Such patients might also be affected by low levels of vitamin D in their blood (which can keep the body from reabsorbing calcium through the gut wall, allowing it to build up) or have inflammatory bowel diseases (such as Crohn’s disease and colitis) that also block calcium absorption. People with a vitamin D deficiency are five times more likely to get C. diff.
Older adults, who in general are more susceptible to C. diff infection if they enter a hospital, are also often counseled to take calcium supplements to compensate for lower calcium levels and protect their bones from fracturing.
Whatever its source, the new discovery shows that C. diff can recognize this extra calcium, along with a substance called bile salt produced in the liver, as a trigger for its awakening and the breaking of its shell.
Previous research had suggested the process couldn’t take place without another key component: an amino acid called glycine. But the new findings show that calcium and the bile salt called taurocholate alone are enough.
Controlling the conditions
Ironically, the researchers say, one way to apply this new knowledge in human patients might seem counterintuitive: Add more calcium to the system.
Doing so could awaken all dormant C. diff spores in a patient’s gut at once — and, as a result, make the spores vulnerable to antibiotics that can kill only the germinated form. That could also prevent the transmission of more spores via diarrhea to the patient’s room, helping slow or stop the cycle of transmission that could threaten the patient and others.
Travis Kochan, Hanna’s graduate student, made a key observation that led to the discovery. He noted that the fluid “growth medium” that the researchers typically use to grow C. diff for their studies contained calcium.

■ RECORD EXTRACTS

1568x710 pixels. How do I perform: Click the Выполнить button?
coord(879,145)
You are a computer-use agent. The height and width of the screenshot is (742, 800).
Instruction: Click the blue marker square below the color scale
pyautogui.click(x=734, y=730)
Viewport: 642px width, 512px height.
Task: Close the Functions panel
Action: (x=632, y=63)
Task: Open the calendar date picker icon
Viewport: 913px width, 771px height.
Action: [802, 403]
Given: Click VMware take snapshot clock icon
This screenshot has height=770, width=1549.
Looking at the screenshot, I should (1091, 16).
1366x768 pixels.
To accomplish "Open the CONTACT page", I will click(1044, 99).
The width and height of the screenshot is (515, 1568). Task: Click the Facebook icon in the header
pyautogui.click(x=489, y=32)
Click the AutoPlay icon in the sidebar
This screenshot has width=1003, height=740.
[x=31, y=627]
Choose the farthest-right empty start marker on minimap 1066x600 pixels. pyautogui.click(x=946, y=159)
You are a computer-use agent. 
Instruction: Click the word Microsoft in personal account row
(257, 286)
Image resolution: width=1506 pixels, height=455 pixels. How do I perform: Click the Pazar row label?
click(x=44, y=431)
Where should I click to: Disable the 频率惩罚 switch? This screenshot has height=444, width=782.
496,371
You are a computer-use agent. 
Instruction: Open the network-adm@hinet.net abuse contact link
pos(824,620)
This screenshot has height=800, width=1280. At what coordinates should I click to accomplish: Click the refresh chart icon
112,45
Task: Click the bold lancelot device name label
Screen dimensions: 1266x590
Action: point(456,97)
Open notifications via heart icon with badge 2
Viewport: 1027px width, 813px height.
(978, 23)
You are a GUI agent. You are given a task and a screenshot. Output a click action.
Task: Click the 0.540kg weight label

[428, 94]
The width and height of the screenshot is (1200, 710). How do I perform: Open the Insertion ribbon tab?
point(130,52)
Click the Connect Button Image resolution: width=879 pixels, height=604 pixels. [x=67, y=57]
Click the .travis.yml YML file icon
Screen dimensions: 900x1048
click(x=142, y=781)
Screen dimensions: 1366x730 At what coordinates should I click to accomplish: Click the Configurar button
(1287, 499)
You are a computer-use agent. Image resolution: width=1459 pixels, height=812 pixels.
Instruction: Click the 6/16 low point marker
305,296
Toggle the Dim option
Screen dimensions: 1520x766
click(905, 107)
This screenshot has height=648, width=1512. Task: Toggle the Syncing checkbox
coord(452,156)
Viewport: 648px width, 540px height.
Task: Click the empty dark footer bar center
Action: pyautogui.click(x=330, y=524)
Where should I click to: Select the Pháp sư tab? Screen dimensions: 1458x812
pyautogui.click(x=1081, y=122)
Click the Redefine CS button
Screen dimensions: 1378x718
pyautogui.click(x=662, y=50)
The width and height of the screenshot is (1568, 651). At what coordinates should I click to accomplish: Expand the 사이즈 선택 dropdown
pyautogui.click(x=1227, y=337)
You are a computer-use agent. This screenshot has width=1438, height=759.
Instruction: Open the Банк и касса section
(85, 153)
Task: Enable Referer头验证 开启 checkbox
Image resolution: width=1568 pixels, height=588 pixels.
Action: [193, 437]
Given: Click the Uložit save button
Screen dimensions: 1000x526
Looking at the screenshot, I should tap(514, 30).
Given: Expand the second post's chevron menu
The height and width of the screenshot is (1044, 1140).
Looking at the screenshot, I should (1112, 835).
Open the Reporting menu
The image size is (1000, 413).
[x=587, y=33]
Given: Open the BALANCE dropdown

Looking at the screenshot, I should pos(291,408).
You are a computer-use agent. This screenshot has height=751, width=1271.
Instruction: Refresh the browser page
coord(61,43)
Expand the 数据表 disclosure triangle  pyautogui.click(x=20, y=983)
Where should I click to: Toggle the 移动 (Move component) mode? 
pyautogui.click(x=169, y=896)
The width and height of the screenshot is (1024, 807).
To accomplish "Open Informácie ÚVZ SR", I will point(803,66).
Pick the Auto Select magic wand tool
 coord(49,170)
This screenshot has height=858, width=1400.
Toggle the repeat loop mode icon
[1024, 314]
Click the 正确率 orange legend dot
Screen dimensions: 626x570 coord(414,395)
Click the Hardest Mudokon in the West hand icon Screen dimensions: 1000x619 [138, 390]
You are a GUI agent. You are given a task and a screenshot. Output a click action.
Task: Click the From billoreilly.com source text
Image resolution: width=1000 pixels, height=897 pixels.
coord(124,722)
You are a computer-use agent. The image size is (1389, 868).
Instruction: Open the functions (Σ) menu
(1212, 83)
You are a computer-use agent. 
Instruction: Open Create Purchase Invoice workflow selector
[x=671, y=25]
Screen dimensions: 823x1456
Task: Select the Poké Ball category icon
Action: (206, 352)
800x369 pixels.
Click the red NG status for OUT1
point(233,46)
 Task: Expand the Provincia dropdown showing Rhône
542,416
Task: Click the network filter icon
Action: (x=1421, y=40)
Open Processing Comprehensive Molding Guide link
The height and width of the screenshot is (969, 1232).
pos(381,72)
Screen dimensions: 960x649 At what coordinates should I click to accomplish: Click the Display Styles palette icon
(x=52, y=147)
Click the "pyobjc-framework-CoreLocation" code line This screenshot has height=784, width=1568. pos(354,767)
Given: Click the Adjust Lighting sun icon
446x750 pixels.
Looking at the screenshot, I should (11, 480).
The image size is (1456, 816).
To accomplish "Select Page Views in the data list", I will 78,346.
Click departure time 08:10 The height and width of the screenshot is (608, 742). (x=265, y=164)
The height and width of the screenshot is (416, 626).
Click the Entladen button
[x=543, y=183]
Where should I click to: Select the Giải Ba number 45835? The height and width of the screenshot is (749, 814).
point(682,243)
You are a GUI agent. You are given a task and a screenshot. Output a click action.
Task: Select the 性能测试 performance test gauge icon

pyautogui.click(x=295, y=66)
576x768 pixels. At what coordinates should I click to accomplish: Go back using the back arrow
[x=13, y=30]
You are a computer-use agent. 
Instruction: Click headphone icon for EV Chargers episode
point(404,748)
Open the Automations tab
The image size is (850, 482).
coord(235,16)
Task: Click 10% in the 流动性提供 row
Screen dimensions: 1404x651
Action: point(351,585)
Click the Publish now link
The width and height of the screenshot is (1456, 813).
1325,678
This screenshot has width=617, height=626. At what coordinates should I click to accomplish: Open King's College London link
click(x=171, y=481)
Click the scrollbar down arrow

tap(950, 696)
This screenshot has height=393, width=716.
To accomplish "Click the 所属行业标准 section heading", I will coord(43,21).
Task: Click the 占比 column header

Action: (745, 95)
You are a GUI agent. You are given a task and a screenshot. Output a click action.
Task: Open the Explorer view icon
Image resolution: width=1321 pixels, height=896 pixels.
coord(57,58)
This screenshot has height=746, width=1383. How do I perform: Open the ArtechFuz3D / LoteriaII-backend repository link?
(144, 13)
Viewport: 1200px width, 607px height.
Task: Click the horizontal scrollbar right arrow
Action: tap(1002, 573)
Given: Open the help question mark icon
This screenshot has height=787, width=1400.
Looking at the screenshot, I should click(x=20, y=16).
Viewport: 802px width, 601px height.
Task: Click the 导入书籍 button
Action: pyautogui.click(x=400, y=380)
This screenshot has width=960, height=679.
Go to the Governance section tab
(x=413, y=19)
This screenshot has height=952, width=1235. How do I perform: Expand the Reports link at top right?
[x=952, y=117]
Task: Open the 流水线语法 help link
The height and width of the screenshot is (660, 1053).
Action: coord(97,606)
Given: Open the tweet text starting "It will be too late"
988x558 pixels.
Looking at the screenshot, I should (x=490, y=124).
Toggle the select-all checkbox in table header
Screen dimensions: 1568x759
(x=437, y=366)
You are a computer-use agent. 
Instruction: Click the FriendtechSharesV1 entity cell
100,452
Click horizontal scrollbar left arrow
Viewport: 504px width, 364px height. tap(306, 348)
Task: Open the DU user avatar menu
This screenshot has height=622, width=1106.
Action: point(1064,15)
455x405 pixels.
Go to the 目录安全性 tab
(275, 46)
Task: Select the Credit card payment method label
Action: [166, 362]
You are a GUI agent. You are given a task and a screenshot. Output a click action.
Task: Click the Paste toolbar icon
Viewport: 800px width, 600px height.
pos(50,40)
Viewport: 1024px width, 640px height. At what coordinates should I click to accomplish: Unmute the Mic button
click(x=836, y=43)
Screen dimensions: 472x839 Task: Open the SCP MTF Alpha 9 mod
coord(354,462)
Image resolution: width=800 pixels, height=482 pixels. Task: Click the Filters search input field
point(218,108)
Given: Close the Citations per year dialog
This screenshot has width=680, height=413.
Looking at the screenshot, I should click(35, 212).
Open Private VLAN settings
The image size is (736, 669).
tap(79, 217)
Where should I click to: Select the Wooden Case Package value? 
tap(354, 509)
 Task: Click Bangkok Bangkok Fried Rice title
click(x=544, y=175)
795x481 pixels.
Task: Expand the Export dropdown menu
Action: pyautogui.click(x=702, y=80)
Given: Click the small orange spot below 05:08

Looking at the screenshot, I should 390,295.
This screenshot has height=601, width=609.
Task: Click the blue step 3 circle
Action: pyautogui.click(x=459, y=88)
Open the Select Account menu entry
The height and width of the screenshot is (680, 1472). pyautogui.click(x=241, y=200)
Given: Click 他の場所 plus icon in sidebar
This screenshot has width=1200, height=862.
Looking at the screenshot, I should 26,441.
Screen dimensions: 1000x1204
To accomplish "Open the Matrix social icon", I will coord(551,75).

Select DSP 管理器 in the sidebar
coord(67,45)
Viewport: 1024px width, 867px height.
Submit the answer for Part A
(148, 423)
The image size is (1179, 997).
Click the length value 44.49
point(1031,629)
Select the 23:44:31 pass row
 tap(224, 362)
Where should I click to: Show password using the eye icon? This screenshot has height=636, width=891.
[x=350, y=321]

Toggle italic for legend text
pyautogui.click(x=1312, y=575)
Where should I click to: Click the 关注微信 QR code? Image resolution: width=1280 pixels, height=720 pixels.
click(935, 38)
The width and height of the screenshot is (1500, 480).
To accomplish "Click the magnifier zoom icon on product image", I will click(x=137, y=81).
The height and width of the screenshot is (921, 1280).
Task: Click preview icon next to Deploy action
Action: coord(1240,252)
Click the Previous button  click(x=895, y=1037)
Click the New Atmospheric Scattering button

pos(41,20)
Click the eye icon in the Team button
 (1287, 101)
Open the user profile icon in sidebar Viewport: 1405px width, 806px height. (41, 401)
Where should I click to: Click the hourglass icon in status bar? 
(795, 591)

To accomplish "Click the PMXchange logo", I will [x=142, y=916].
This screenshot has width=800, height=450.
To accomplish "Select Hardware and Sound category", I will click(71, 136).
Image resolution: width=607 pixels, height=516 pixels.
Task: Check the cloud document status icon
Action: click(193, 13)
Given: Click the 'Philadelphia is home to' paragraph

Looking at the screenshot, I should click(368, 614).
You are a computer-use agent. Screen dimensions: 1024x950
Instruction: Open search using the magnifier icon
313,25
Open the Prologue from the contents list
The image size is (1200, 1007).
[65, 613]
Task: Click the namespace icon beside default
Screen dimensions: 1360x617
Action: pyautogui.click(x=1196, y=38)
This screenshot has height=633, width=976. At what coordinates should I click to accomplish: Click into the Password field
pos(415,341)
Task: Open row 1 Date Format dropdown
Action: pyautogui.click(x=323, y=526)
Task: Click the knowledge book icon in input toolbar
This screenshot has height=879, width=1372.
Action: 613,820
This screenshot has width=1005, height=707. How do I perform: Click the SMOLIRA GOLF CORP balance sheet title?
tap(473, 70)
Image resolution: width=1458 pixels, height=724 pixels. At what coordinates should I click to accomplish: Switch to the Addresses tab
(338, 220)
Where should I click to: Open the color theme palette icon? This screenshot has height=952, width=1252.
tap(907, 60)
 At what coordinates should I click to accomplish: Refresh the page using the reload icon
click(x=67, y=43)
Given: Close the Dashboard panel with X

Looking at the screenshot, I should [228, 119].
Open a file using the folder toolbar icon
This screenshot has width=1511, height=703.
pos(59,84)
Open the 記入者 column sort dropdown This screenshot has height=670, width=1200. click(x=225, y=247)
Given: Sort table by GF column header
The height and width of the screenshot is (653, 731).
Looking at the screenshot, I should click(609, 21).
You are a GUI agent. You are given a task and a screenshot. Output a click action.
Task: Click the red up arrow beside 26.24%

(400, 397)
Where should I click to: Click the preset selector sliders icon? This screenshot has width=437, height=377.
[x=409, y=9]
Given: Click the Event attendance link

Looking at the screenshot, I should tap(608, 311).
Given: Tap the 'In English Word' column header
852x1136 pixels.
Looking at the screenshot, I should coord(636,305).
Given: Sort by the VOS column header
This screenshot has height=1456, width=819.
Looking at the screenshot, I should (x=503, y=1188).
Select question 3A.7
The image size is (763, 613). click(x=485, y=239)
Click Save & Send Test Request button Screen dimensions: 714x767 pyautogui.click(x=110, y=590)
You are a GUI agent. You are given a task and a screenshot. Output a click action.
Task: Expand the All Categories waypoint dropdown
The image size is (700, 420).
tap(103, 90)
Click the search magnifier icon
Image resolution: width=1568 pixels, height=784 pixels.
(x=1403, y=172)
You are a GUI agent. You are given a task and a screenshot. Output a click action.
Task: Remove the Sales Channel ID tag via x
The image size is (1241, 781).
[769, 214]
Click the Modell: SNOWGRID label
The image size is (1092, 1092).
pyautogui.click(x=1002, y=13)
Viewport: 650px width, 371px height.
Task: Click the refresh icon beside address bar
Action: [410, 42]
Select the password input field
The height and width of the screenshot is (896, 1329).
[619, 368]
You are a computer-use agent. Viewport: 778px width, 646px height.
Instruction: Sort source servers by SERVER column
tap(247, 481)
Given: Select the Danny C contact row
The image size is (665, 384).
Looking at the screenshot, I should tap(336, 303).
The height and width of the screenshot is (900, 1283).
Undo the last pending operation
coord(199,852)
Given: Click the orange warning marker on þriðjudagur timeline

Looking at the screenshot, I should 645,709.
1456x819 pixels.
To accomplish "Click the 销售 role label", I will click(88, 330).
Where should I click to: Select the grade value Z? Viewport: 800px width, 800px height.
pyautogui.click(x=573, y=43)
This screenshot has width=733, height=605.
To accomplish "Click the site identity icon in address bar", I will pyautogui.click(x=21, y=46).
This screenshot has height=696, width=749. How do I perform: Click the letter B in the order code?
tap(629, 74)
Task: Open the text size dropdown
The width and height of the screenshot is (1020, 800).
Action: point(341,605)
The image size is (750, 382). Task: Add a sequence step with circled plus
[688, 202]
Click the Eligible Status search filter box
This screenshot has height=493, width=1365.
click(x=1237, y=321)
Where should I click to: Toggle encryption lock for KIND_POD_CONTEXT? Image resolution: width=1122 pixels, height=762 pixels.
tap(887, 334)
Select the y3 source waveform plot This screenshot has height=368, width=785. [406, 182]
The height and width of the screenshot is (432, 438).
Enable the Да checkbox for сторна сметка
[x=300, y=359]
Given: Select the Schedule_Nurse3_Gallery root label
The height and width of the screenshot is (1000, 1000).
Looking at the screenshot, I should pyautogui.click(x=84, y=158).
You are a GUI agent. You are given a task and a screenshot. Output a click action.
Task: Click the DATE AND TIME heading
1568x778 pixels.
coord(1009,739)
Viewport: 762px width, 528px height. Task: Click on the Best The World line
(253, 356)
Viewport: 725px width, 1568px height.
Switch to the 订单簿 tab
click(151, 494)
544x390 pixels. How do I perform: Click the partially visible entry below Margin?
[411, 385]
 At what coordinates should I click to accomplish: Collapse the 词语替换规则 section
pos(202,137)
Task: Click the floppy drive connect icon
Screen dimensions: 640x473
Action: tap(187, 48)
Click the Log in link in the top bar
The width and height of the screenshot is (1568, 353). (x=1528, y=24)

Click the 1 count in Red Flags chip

■ PROBLEM 1
According to the C. diff text, how much more likely are people with a vitamin D deficiency to get C. diff?
■ PROBLEM 2
Reproduce the C. diff text from "Older adults, who" up to and including "to the system.".
Draw only on the C. diff text, not on the material.

■ WRITTEN SOLUTION 1
Five times more likely.

■ WRITTEN SOLUTION 2
Older adults, who in general are more susceptible to C. diff infection if they enter a hospital, are also often counseled to take calcium supplements to compensate for lower calcium levels and protect their bones from fracturing.
Whatever its source, the new discovery shows that C. diff can recognize this extra calcium, along with a substance called bile salt produced in the liver, as a trigger for its awakening and the breaking of its shell.
Previous research had suggested the process couldn’t take place without another key component: an amino acid called glycine. But the new findings show that calcium and the bile salt called taurocholate alone are enough.
Controlling the conditions
Ironically, the researchers say, one way to apply this new knowledge in human patients might seem counterintuitive: Add more calcium to the system.